- _SUPPLIED INFORMATION_
Content starts

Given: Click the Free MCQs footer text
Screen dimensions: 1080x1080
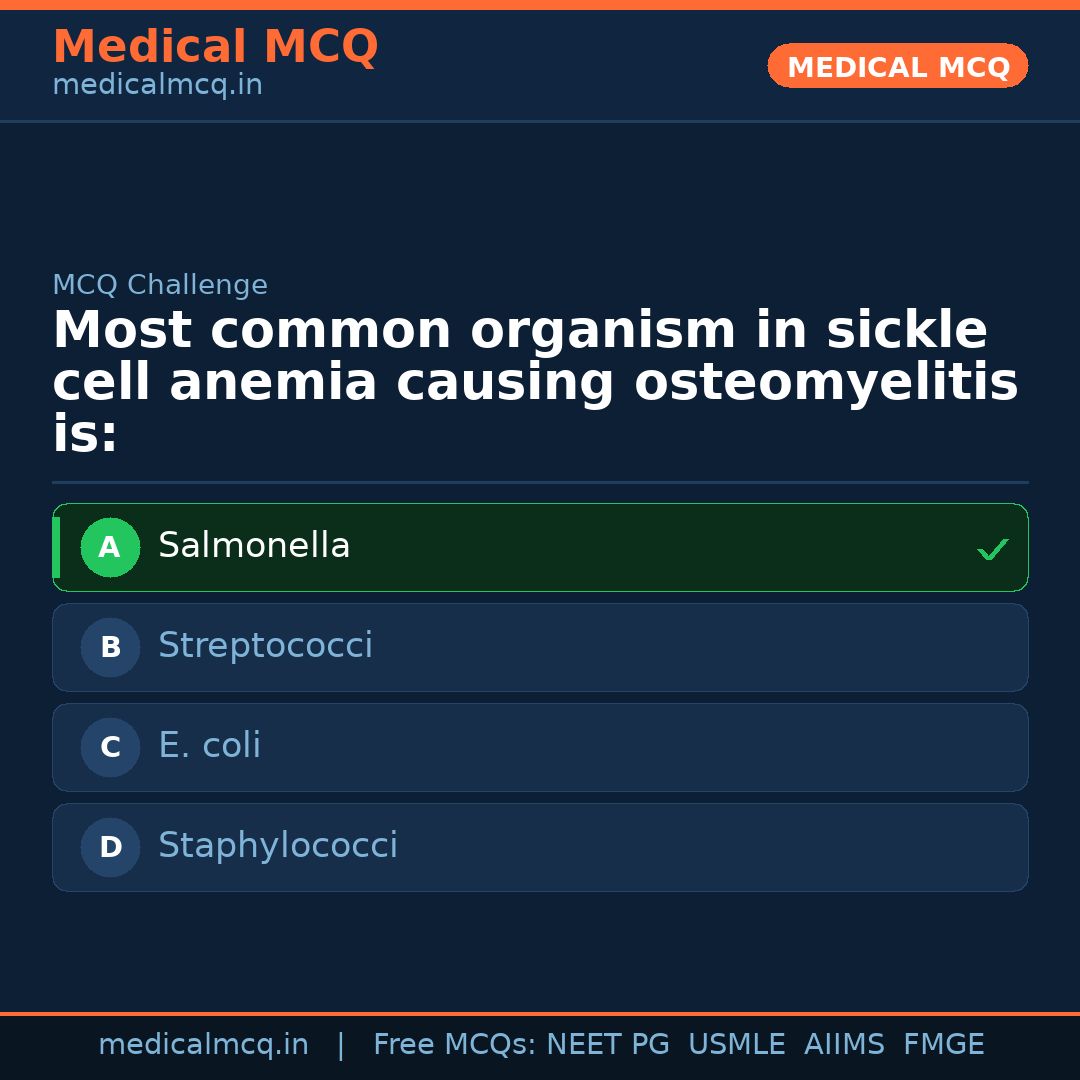Looking at the screenshot, I should 454,1045.
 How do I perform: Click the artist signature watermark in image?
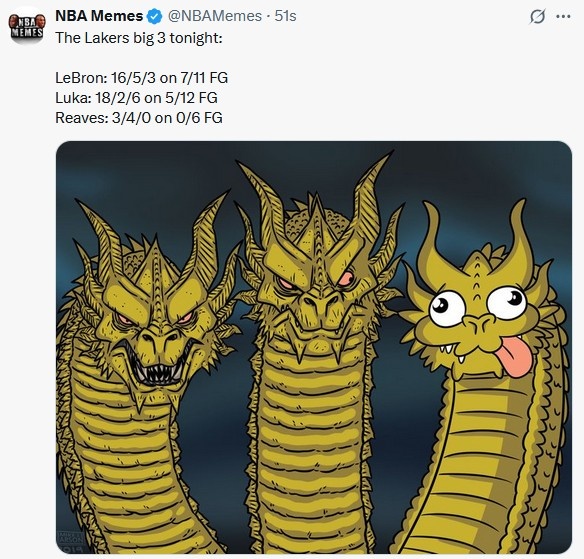71,541
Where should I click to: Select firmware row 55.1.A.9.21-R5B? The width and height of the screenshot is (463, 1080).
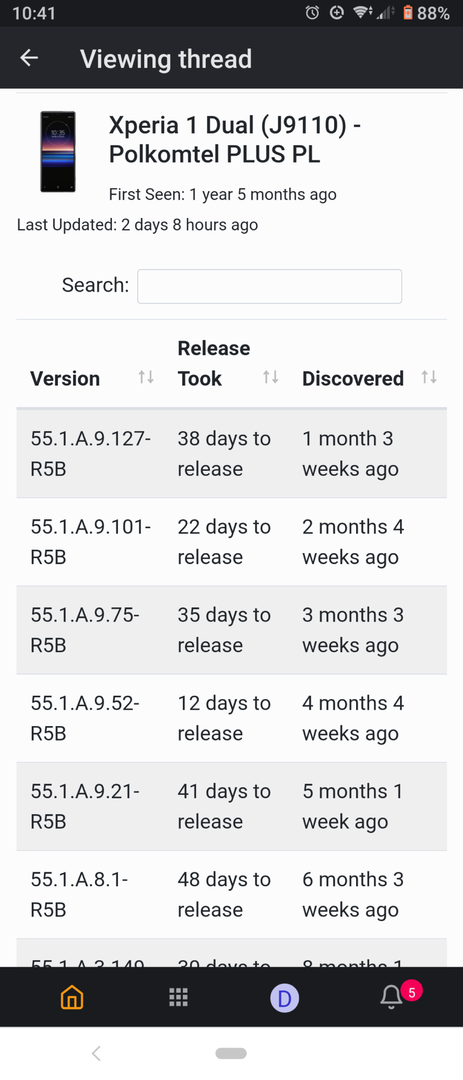pos(232,807)
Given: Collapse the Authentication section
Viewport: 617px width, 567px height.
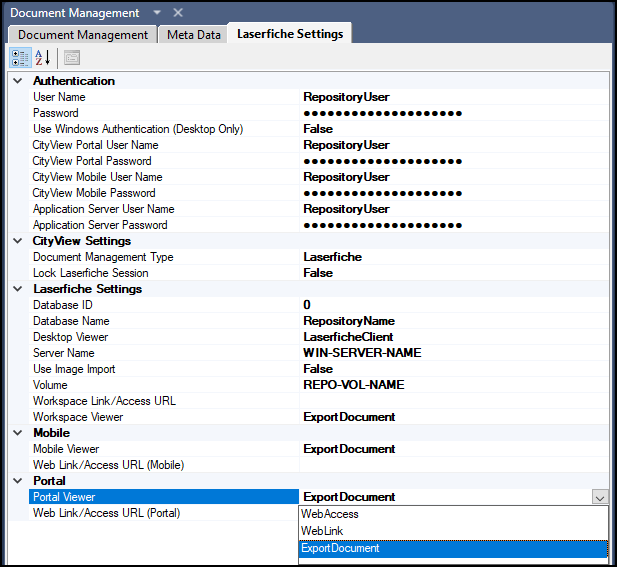Looking at the screenshot, I should coord(17,81).
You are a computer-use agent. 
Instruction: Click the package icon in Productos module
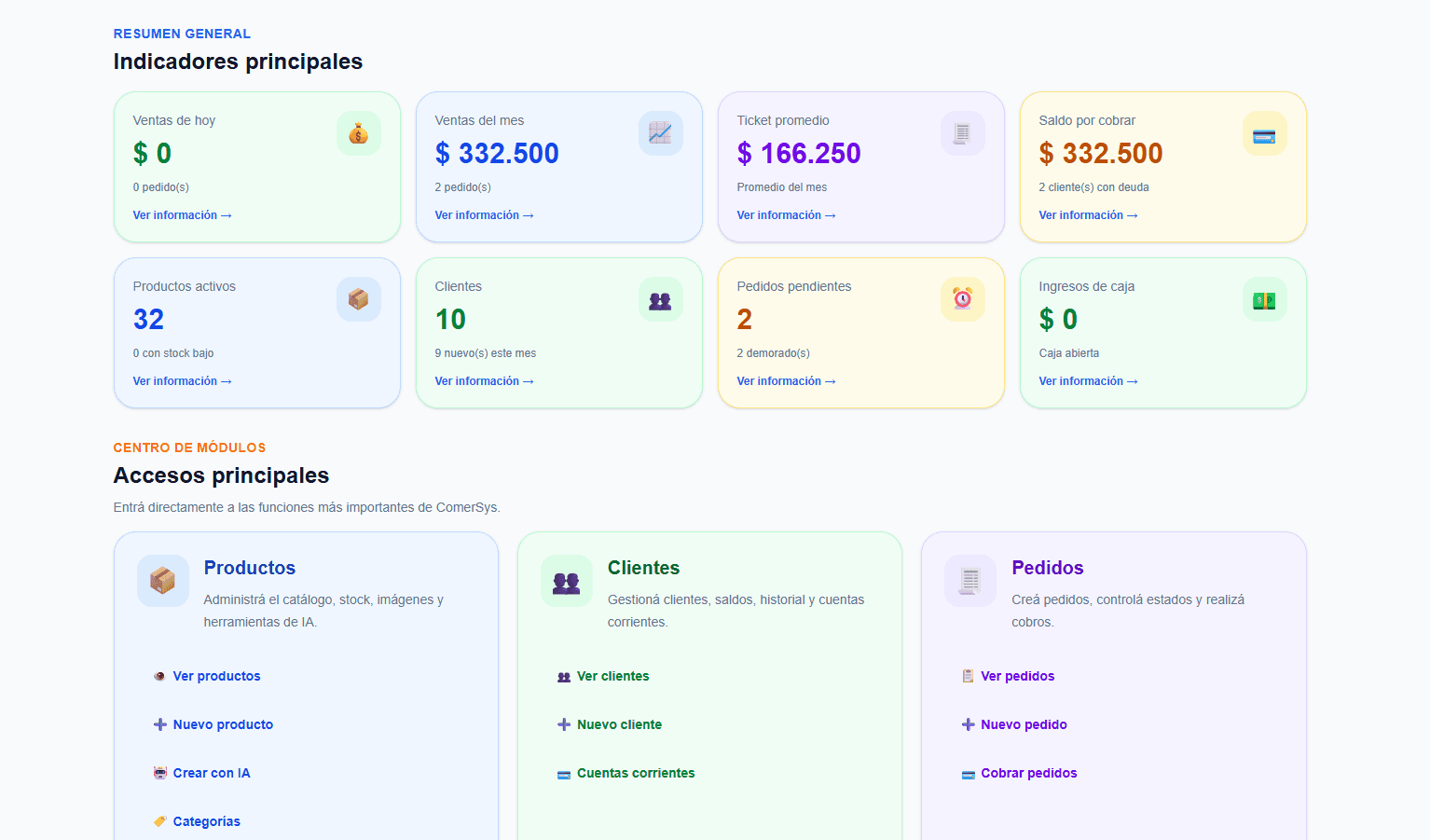163,581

Content ends

- _WHAT IS REQUIRED_
Lines from the one containing "You are a computer-use agent." through the final line of the entries above are to be retyped exactly, with every picture left out.

- _ANSWER SPACE_
You are a computer-use agent. 
Instruction: Click the package icon in Productos module
163,581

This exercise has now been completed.